## Written request 1
Count the lines of the records that contain the string "Viewport", treating case as significant, and give only the number.

Minnesota Supreme Court1921-12-16No. No. 22,579
150 Minn. 502

Summary

Holding. The order retaining the Farmers State Bank of Pemberton as a party to the garnishment proceeding was affirmed. The bank was properly joined because it asserted a claim to the garnished debt, and the validity of its promissory note was a proper subject of litigation involving the original creditor, the garnishee, and the bank.

A garnishment action was brought against a farm sale agent (the garnishee) to recover a commission owed to one of the defendants. The garnishee initially disclosed that his $1,400 commission was contingent on receiving a final payment in March 1920. Before judgment could be entered against him, he filed a supplementary affidavit revealing that the defendant had fraudulently obtained a promissory note for that same amount and transferred it to the Farmers State Bank of Pemberton. The trial court ordered the Pemberton bank to be joined as a party to the garnishment proceeding to resolve competing claims on the debt.

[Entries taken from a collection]
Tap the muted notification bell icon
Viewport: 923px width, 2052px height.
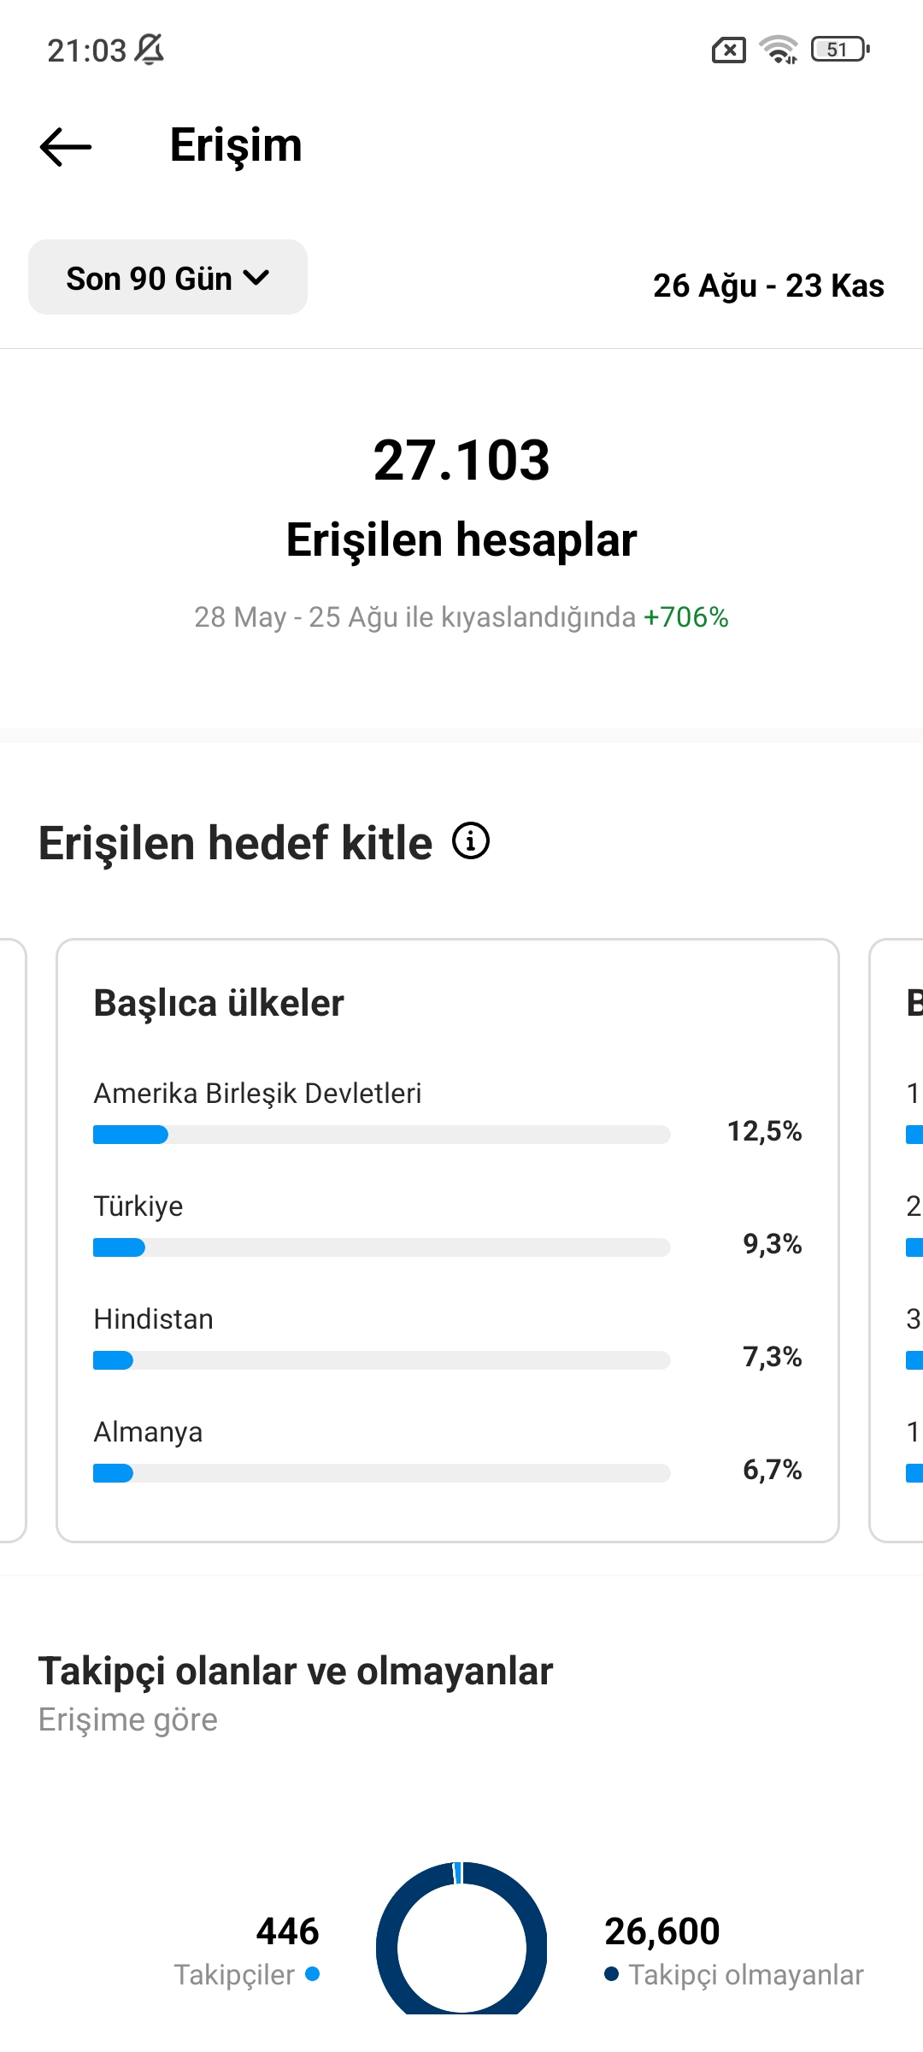(150, 50)
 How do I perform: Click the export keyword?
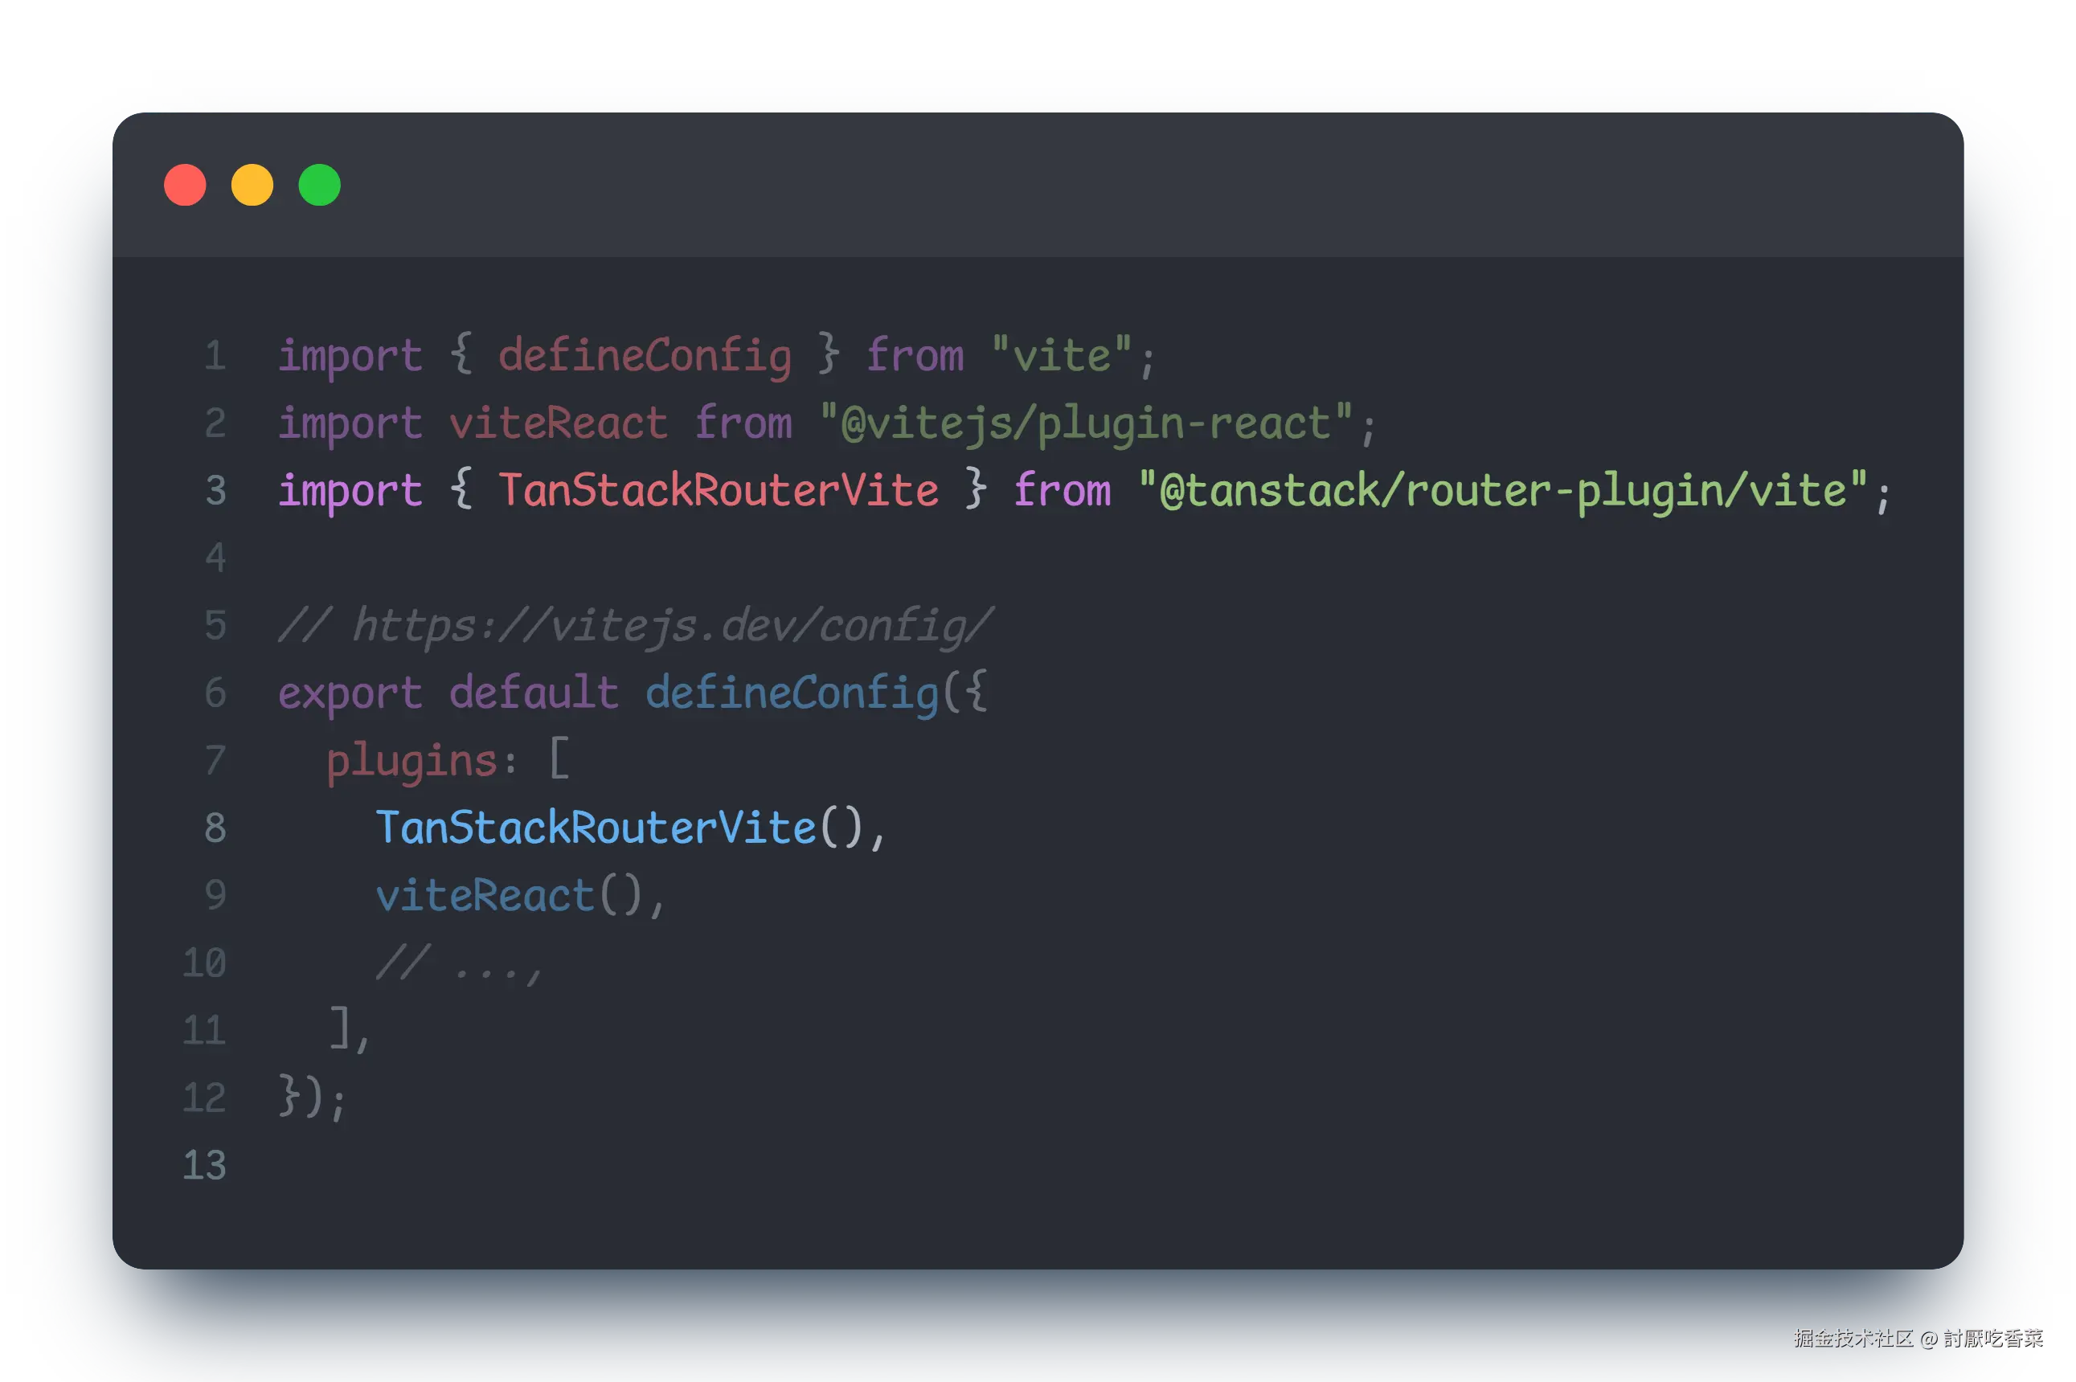click(350, 694)
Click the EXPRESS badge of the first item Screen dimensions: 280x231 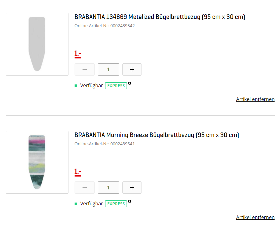pyautogui.click(x=116, y=86)
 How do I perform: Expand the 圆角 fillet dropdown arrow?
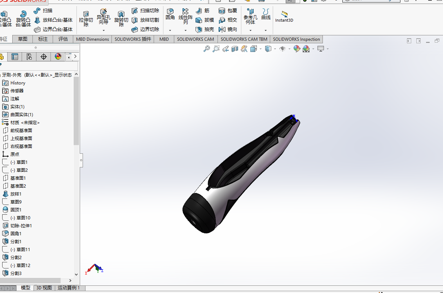click(170, 31)
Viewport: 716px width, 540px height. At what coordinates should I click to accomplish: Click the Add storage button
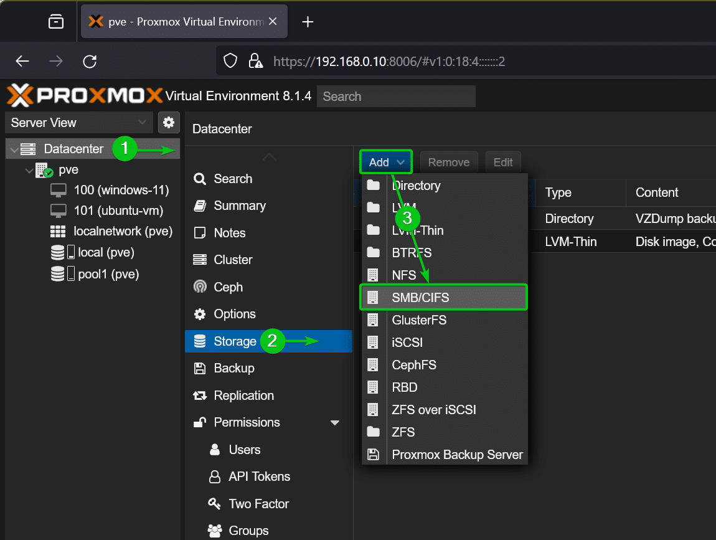pyautogui.click(x=386, y=162)
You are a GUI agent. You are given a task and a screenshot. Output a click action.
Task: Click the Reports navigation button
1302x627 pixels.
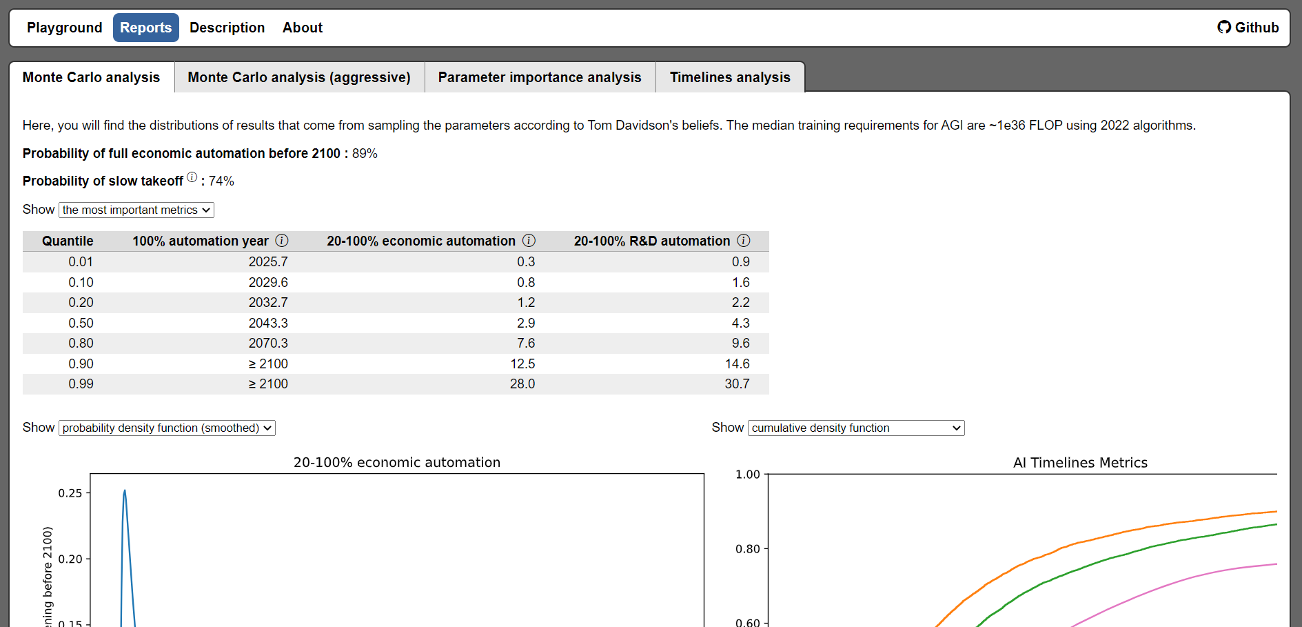coord(145,28)
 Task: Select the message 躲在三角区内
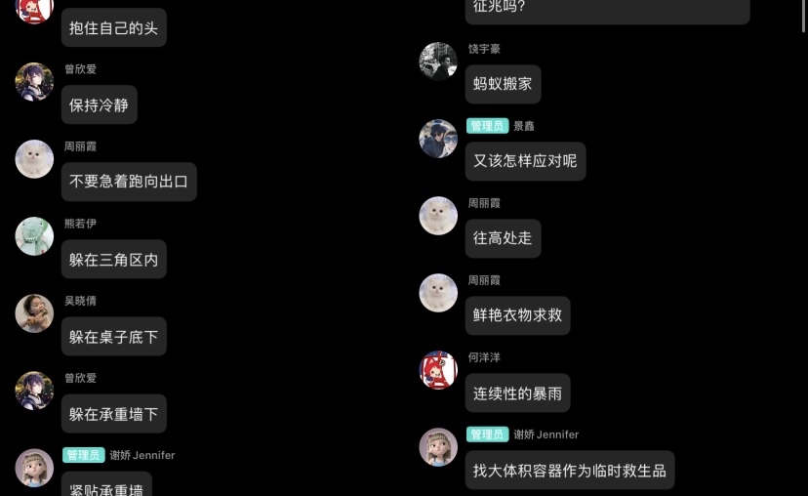tap(114, 260)
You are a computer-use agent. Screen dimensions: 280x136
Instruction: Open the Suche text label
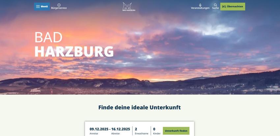215,8
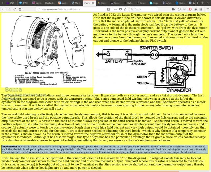Open a new browser tab

(x=202, y=3)
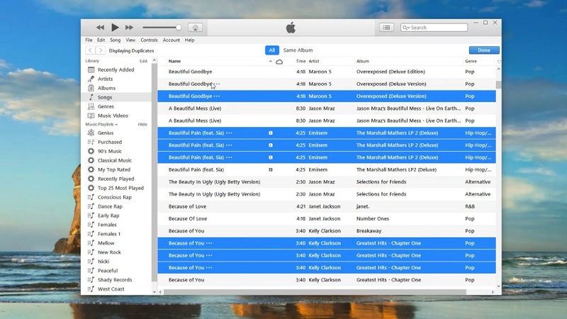This screenshot has width=567, height=319.
Task: Select the All duplicates filter
Action: [x=271, y=50]
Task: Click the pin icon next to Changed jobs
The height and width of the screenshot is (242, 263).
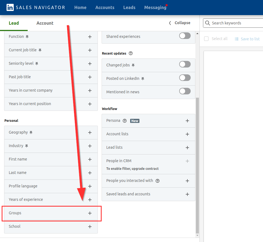Action: click(133, 65)
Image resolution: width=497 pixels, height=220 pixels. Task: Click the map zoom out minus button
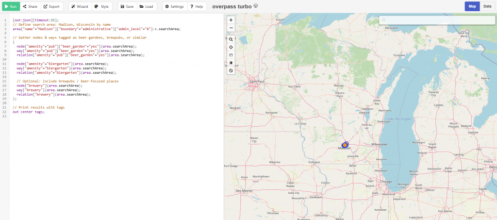tap(231, 28)

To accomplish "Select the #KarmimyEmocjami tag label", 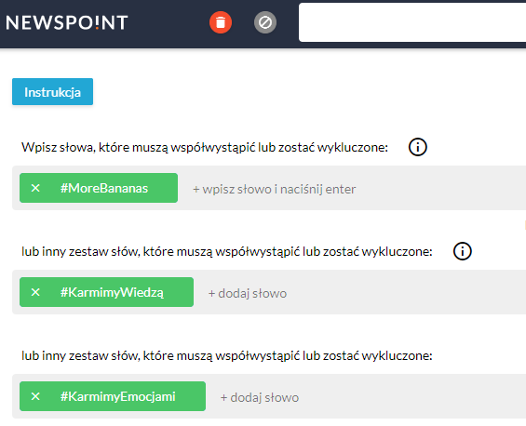I will pyautogui.click(x=117, y=396).
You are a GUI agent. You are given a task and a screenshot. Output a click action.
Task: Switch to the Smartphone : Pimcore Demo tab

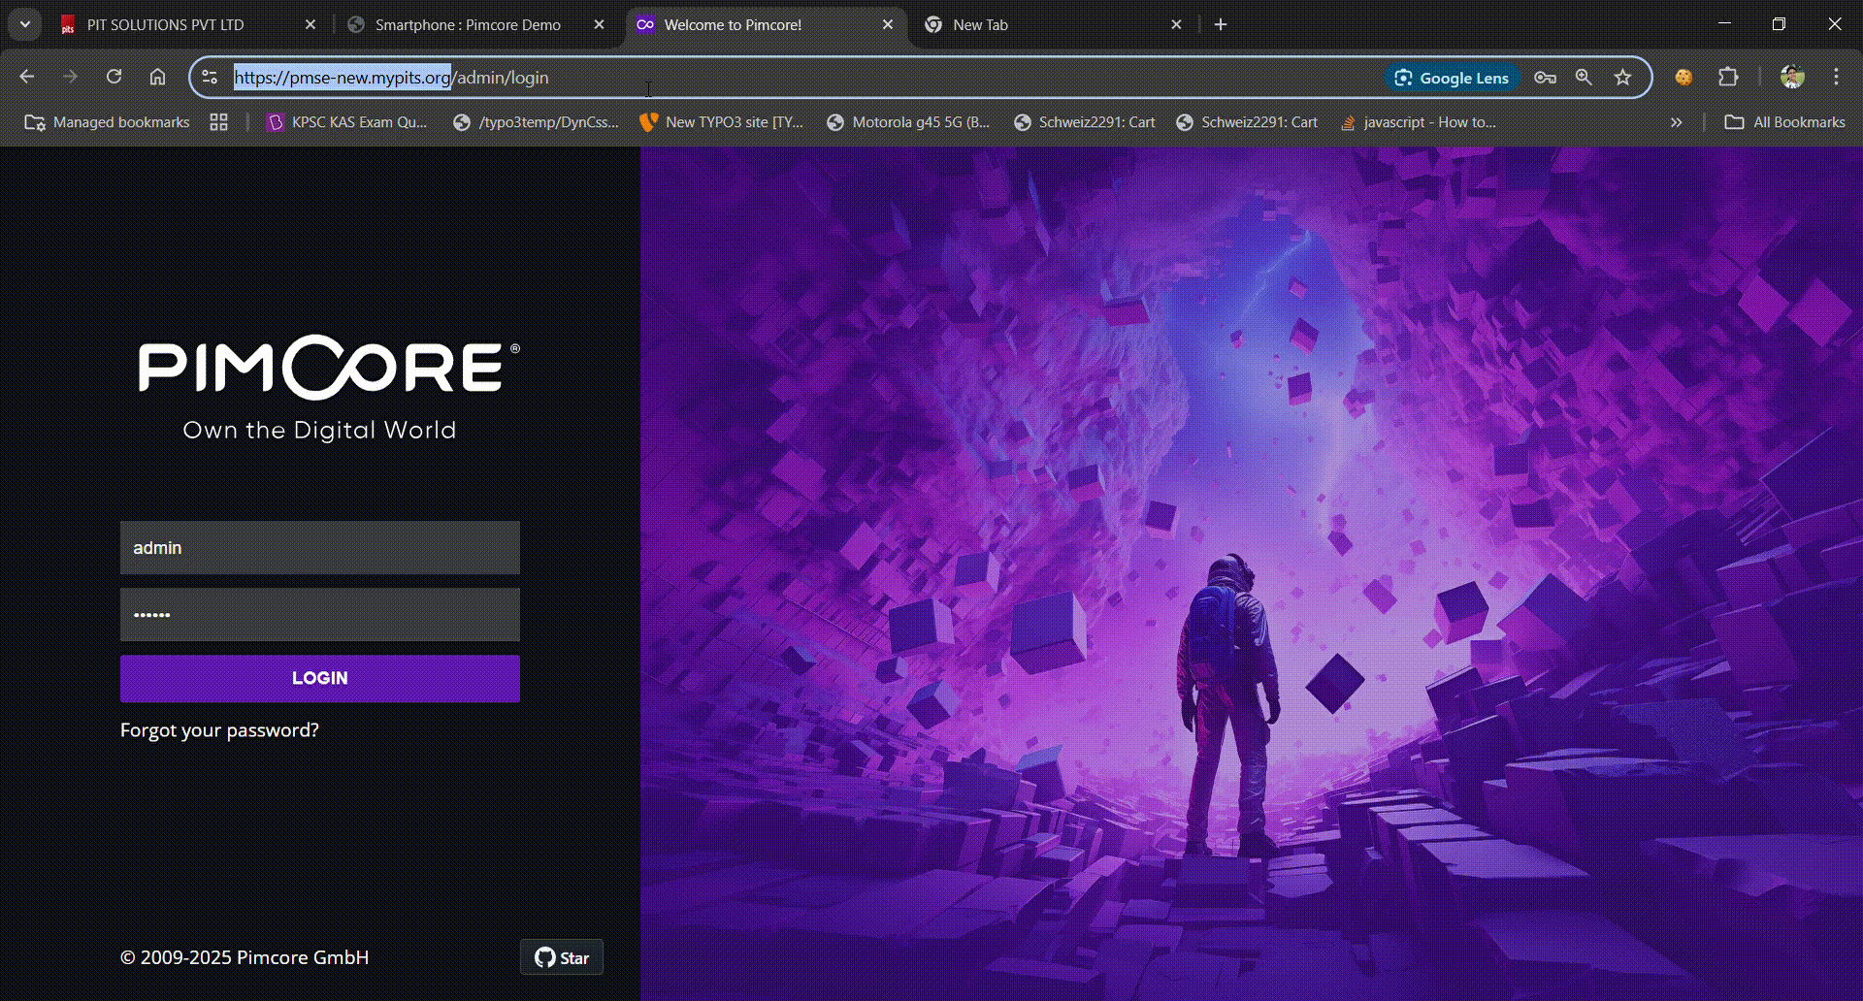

## Written request 2
For each statement below, state whether it agrees with the court summary, answering yes or no and quoting the deciding words of the summary exactly. (a) The garnishee's commission amounted to $1,400. (b) The order keeping the Farmers State Bank of Pemberton as a party was reversed. (c) The garnishee filed his supplementary affidavit after judgment had been entered against him.

## Finished answer 1
2

## Finished answer 2
(a) Yes: "his $1,400 commission was contingent on receiving a final payment in March 1920"
(b) No: "The order retaining the Farmers State Bank of Pemberton as a party to the garnishment proceeding was affirmed."
(c) No: "Before judgment could be entered against him, he filed a supplementary affidavit"